WHAT YOU WILL DO:
[1] In the XML overview below, why does the sales transaction in the example need to be very flexible? Answer in one to three sentences.
[2] Carry on with the XML overview below, beginning right after its last sentence about configuration files.

DOCUMENT SEGMENT:
# # #
XML, or EXtensible Markup Language, is a platform-independent way to represent data. Simply put, XML enables you to create data that can read by any application on any platform. You can even edit and create it by hand, because it is based on the same tag-based technology that underlies HTML.
For example, suppose you want to use XML to store information about a transaction. This
transaction originates on your salesman's iBook, so you'll want to store it there. But
it will then be sent to the data application on your Windows server, and ultimately
archived on your mainframe, so it needs to be very flexible. XML enables you to create
something like that shown in Listing 1.
Listing 1. XML
<?xml version="1.0"?> <transaction ID="THX1138"> <salesperson>bluemax</salesperson> <order> <product productNumber="3263827"> <quantity>1</quantity> <unitprice currency="standard">3000000</unitprice> <description>Medium Trash Compactor</description> </product> </order> <return></return> </transaction>
Serialized this way, as text, the information is available in any environment in which you might need it. Even without a special application, you can see the content (in bold) and the markup, which describes it.
XML is fairly straightforward to use, once you understand its structure. It also provides several different methods by which you can control the structure, and even the content, of your data. Once you begin to use XML, you'll also have questions about the best way to design your XML structures, but it doesn't have to be a complicated process.
Get started with these resources:
- XML basics for new users: An introduction to proper markup
- Introduction to XML
- The Java XML Validation API
The flexibility of XML means that it's useful for so many applications, such as configuration files, Web services, data storage, and so on.
Since its introduction, developers have found numerous uses for XML. Here are some resources that give you an idea of how you can put XML to work.
The most obvious use of XML is to store data. XML provides advantages for both data-centric information (such as the data you find in a database) and document-centric information (such as data you store in XML so you can display it differently in different environments.)
Learn more about XML as a data-centric storage medium in these resources.
- An introduction to XQuery: Debunking XQuery myths and misunderstandings
- Query DB2 XML data with XQuery
- Develop Java applications for DB2 XML data
If you're interested in storing XML data, you should know that IBM provides a no-charge version of the new DB2 9, IBM DB2 Express-C 9. You should also check out the new DB2 Developer Workbench, which makes it easier to use XQuery and SQL/XML with DB2 9.
Web services began as a way to pass non-HTML information over HTTP. They have grown to be the foundation for fields from Ajax, used to add interactivity to Web sites, to today's Service Oriented Architectures (SOA), complex message-based applications. XML is integral to the field of Web services. All of the leading methods of Web services, SOAP, REST, and even XML-RPC, are based in XML.
See the section below on XML and Web services for more information.
Podcasting and other data syndication
One of the most common uses of XML today is in the realm of syndication. Millions of bloggers use RSS feeds to keep up with the latest information on their favorite blogs, and commercial interests have begun taking an interest in podcasting, or distributing audio and video over the internet to devices such as iPods, which also uses XML.
See what the syndication landscape looks like in these resources:
A common place to find XML is behind the scenes of your favorite applications and development environments, where it serves as a common means for creating files of configurations or instructions. Providing configuration instructions in a human-readable XML file enables users to control the behavior of applications much more easily than before.
# # #
AVAILABLE DATA:
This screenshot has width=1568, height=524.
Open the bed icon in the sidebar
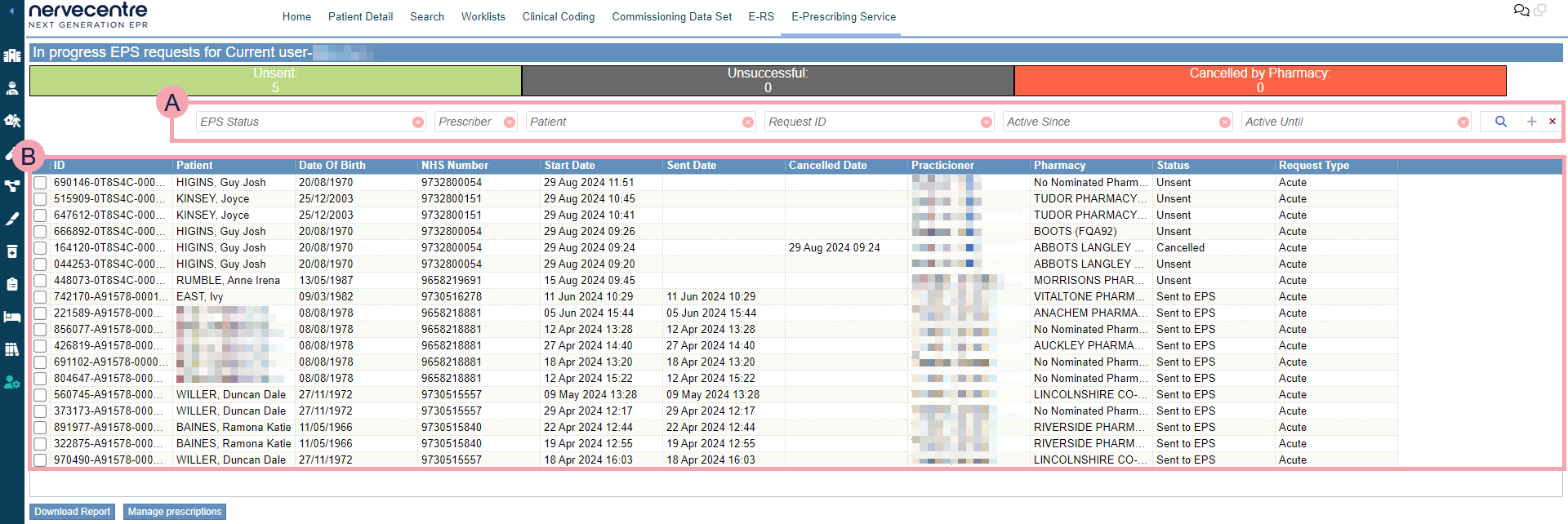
# # #
ANSWERS BELOW:
[1] The transaction starts on the salesman's iBook and is stored there. It is then sent to the data application on a Windows server and finally archived on a mainframe. Because it has to move across these different platforms, it needs to be very flexible.

[2]
Although the tags you see in Listing 1 are the most common serialization of XML, it is very common to deal with XML data in the context of an application. In that case, you will typically use one of several models, including the following.
The Document Object Model (DOM)
The Document Object Model, or DOM, is an object-based, tree-like way to view XML data. For example, in Listing 1, the salesperson, order, and return elements are children of the transaction element, meaning that they are contained below it in the hierarchy. DOM is the primary way in which most XML-based applications deal with XML.
The Simple API for XML (SAX)
DOM is useful when you are trying to manipulate data, because everything resides in memory. On the other hand, it can be quite a resource hog, because everything resides in memory.
The Simple API for XML, or SAX, solves the problem of having everything in memory at one time by analyzing data from the beginning of the document to the end, and notifying your application of every event, such as "start element" or "characters". It's more resource friendly than DOM, but you can't manipulate the data in quite the same way.
Start to understand SAX with these resources:
DOM and SAX are the most common ways of programmatically interacting with XML, but sometimes you don't need to build an application to manipulate XML data.
Sometimes the manipulation you want to do with XML doesn't even require programming. You can manipulate XML using EXtensible Stylesheet Language Transformations, or XSLT. XSLT enables you to transform an XML document into a different XML structure, or even into a non-XML structure. XSLT is extremely powerful, and very commonly used.
XML is platform and programming-language independent, so you can use it with virtually any programming language, as long as the underlying software, such as a parser, which reads the text file of tags and creates the XML Document for manipulation, is available. Learn how to work with XML using various programming languages with these resources:
XML parsing and other capabilities are built directly into Java.
PHP support for XML started out a bit rough; early implementations weren't quite in synch with the DOM specification. These days, however, the situation is much better, with more standard-like support.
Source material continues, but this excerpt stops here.